Astronomer Harlow Shapely of the Mount Wilson Observatory (later of Harvard) was among the first to make systematic use of Cepheids to construct a model of the universe. He correctly inferred that the solar system was at the edge of the Milky Way, and that a halo of star-clusters surrounds the bulgy center of the galaxy. But he also vastly expanded the estimated size of the Milky Way to 300 thousand light-years, and claimed that everything in the observable universe lies within its boundaries. Beyond that, he argued in a 1919 paper, all was emptiness.

It was left to Edwin Hubble, Shapely’s junior colleague at Mount Wilson, to challenge and ultimately demolish this model. On the night of October 3, 1923, Hubble pointed the 100-inch telescope at the Andromeda nebula and repeatedly exposed his photographic plates 60 minutes at a time. To his surprise he detected 3 points of light he had not seen before, and which he suspected were supernovas – brilliant exploding stars that can be seen at enormous distances for a short period of time. Subsequent observations revealed otherwise. Two of the stars were indeed supernovas, but the third was a pulsating Cepheid. Using the well tried-formula for gauging the distance of Cepheids, Hubble came to a startling conclusion: The Andromeda nebula was approximately 1 million light-years away, well outside even Shapely’s inflated Milky Way.

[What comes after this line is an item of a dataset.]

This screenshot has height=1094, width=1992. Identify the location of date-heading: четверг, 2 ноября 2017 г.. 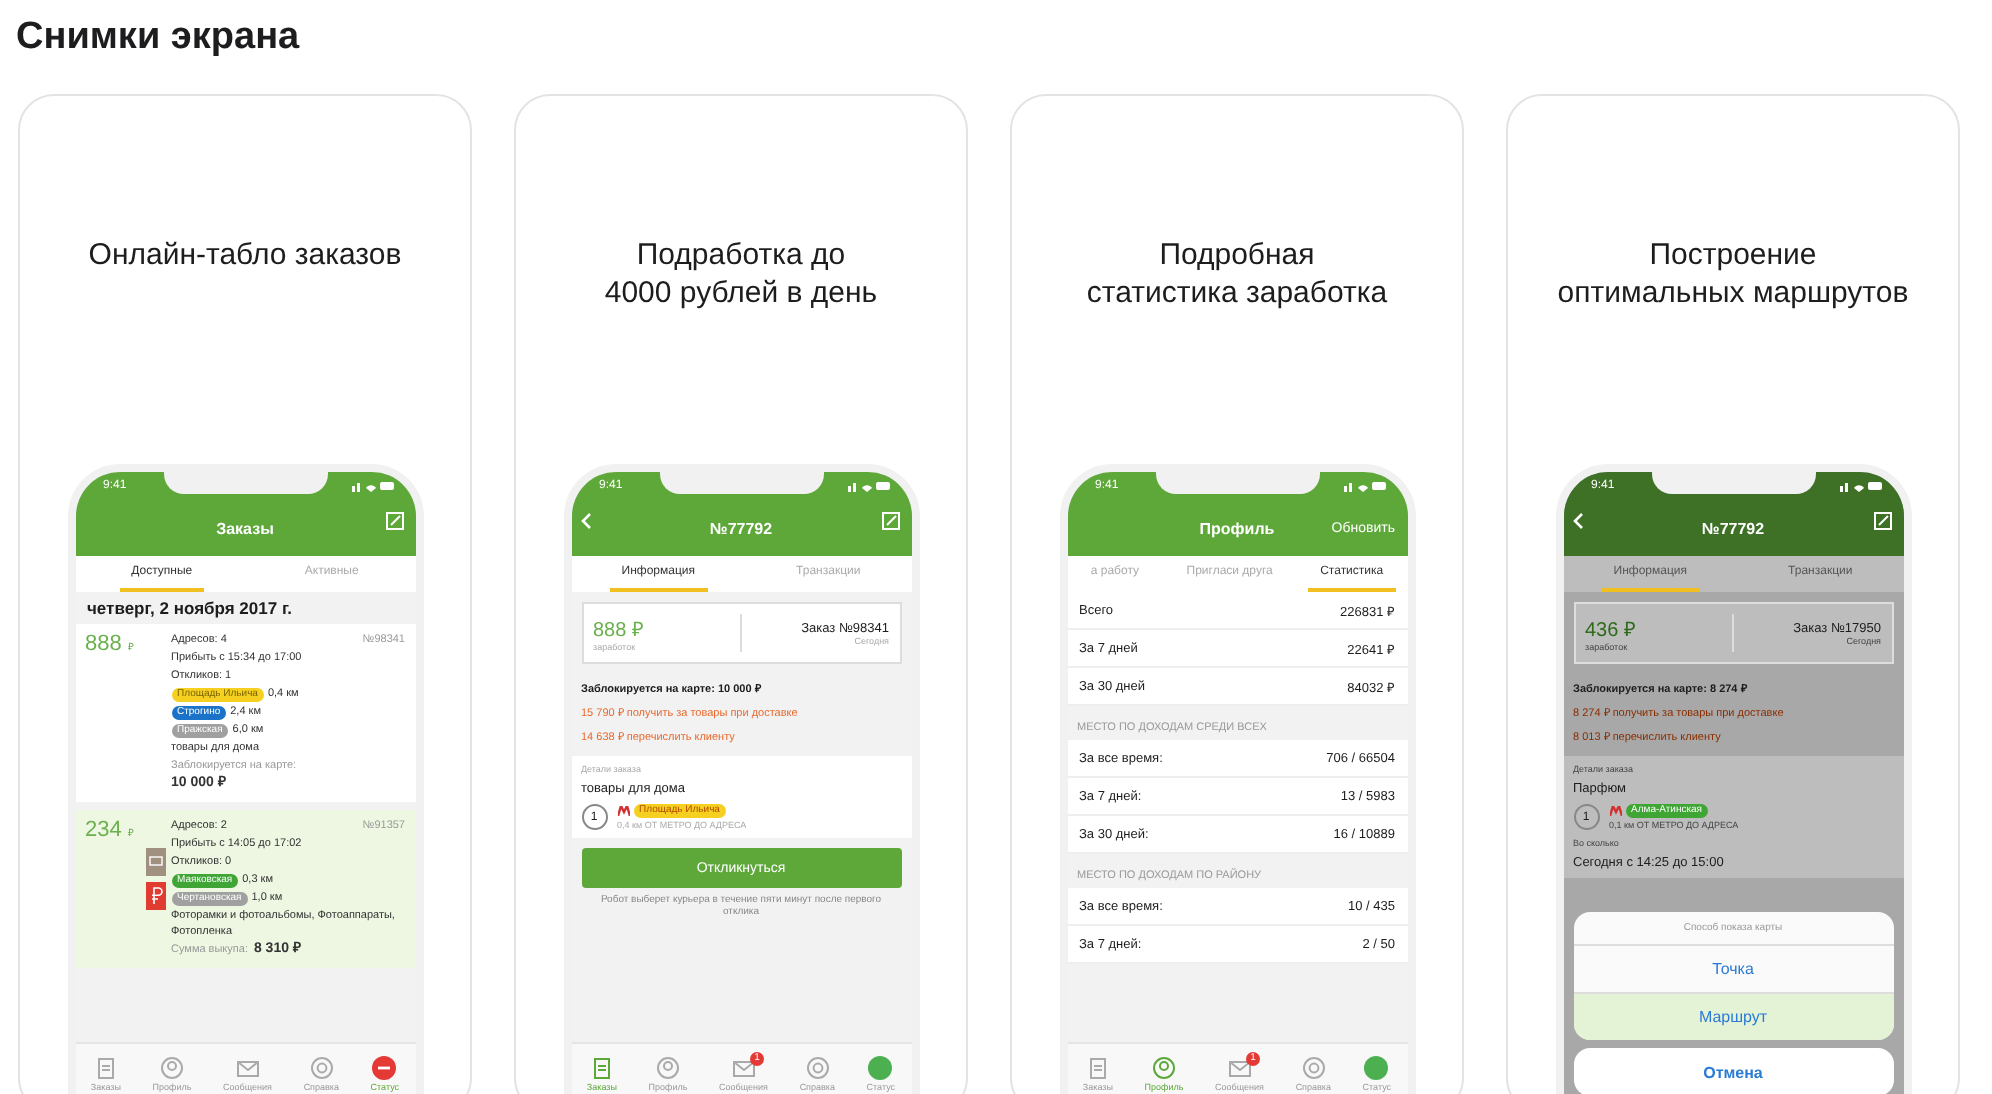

Hubble did not stop there. Over the following years he added new observations of Cepheids in other nebulas, and combined them with careful inspections of older photographic plates. Nearly all the nebulas turned out to be extraordinarily distant, vast island-universes floating freely in space. The Milky Way, it turned out, was but one of many, many “galaxies.”

Hubble was not yet done. In the late 1920’s astronomer Vesto Slipher of the Lowell Observatory in Arizona recorded minute shifts in the spectrum of distant galaxies, which in accordance with the Doppler effect, signify a galaxy’s motion towards or away from the Earth. Much to his surprise, Slipher found that the spectrum of nearly all the galaxies was shifted towards the red, meaning that they were moving ever further away from us, each at a different rate of speed. Hubble now took Slipher’s measurements, added a few of his own, and combined them with his measurements of the distance of the different galaxies. The results were striking: The further a galaxy was from us, the faster it was receding. The universe, it seemed, was expanding at an accelerated pace.

A New Universe

Starlight Detectives is the story of an astronomical upheaval as profound as the Copernican revolution that displaced the Earth from the center of the cosmos and set it orbiting the Sun. As late as the middle of the 19th century the Earth was still part of a single solar system nestled among unreachable and indecipherable points of light in the night sky. By the 1930’s the Earth was orbiting one undistinguished star out of billions, on the edge of vast rotating galaxy, which itself is one of billions of such islands each receding from the others in an ever-expanding space.

It is a story of the technologies that made this revolution possible – photography, spectroscopy, and telescopy. It is the story of astronomy, its entrenched traditions, and the indispensable role of outsiders in pushing its boundaries. It is the story of the scientific rise of the United States which, free of the constraints of tradition and possessed of vast resources, finally surpassed its more established European rivals. But more than anything it is the story of the men and women, who with fanatical dedication braved cold and wind to observe the heavens night after night after night. From William Bond, the “ingenious mechanic,” to Edwin Hubble, the suave professional, and from the burly laborer William Common to the high-strung George Hale, Hirshfeld bring them all to life.